ASSIGNED TASK ▸ Repeat back every line of the data, exactly.

═════ RECORDS SHOWN ═════

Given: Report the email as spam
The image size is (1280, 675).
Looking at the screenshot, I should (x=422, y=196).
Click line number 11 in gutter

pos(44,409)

═════

COMPLETED EXERCISE ▸
Given: Report the email as spam
The image size is (1280, 675).
Looking at the screenshot, I should (x=422, y=196).
Click line number 11 in gutter

pos(44,409)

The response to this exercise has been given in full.